Une bande dessinée asexuée ?
On rappela bien sûr qu’historiquement, la bande dessinée grand public reste marquée par son image de publication pour la jeunesse : beaucoup de personnages de BD sont avant tout asexués, ainsi Tintin sur lequel on n’en finit plus de gloser. Pourtant, rappelait Jean-Paul Jennequin, dans les années 1970, la bande dessinée, sortie de son carcan de publication pour enfants, avait vu une multitude de personnages féminins faire leur apparition, comme pour prouver que les héros étaient bien hétéros. Par ailleurs, dans la bande dessinée actuelle, y compris pour la jeunesse, les minorités ethniques sont de plus en plus visibles… Alors, pourquoi pas les gays ?

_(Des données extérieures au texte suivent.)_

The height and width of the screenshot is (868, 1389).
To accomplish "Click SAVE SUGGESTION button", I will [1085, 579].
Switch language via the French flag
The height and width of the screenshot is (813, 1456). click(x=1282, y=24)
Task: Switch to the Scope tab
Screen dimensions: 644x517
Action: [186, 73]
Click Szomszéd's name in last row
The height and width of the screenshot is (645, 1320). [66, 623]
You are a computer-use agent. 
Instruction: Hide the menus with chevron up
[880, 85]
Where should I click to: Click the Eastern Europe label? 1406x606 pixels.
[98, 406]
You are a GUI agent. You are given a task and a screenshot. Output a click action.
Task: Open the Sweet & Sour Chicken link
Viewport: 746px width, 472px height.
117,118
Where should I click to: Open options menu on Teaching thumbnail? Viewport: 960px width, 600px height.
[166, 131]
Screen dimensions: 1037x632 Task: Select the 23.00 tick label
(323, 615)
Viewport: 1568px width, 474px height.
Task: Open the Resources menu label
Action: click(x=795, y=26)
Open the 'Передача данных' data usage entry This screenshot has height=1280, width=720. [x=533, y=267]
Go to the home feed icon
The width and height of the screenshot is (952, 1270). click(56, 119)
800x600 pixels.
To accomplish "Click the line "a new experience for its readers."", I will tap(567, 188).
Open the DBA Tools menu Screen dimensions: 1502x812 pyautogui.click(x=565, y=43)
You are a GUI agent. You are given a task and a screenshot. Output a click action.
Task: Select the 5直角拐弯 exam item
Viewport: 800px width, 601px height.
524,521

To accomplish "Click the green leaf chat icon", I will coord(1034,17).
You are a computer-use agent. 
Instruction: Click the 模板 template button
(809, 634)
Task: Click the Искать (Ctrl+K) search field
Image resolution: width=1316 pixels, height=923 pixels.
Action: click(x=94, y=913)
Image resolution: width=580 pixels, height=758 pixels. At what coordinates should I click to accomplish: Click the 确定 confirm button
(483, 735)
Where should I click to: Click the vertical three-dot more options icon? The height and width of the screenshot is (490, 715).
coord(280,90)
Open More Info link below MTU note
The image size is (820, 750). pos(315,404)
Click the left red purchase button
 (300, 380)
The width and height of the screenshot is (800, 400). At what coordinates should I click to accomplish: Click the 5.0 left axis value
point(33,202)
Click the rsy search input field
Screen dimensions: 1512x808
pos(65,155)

On peut poser la question de la nécessité d’une représentation des gays dans la bande dessinée. Hugues Barthe rappelait que 75 à 80% des suicides ou tentatives de suicide chez les adolescents (public visé par son album Dans la peau d’un jeune homo) sont dus à l’homophobie de leur entourage - que les adolescents en question soient homosexuels ou seulement considérés et rejetés comme tels. Pascal Hureau insistait également sur le besoin de pouvoir s’identifier à des héros positifs.
Quotas
Puis on se divisa sur la question des quotas. Fabrice Neaud, qui refusait plus tôt de dresser une liste des personnages de bande dessinée gays, faisait remarquer sur un ton un peu fataliste que les quotas, « aux États-Unis, ça fonctionne »… Tim Fish, interrogé sur l’influence de Prism Comics (modèle revendiqué de l’association LGBT BD) sur la production de comics aux États-Unis, estimait que le premier impact avait été auprès des éditeurs, qui avaient constaté la présence d’un public nombreux aux premiers débats organisés lors du Comic-Con de San Diego, ainsi que de créateurs comme Phil Jimenez, et avaient fait évoluer leur politique. Les personnages gays, qui faisaient figure de gimmick dans les années 1980, sont désormais intégrés à l’univers des comics et ne sont plus un sujet en soi, ce qui était l’objectif, soulignait Jean-Paul Jennequin en renvoyant au site Gay League : en listant les personnages gays dans les bandes dessinées américaines, il permet de constater que leur nombre s’est accru de façon notable. Selon Tim Fish, ce phénomène a contribué à changer la façon dont les lecteurs hétérosexuels voient les gays.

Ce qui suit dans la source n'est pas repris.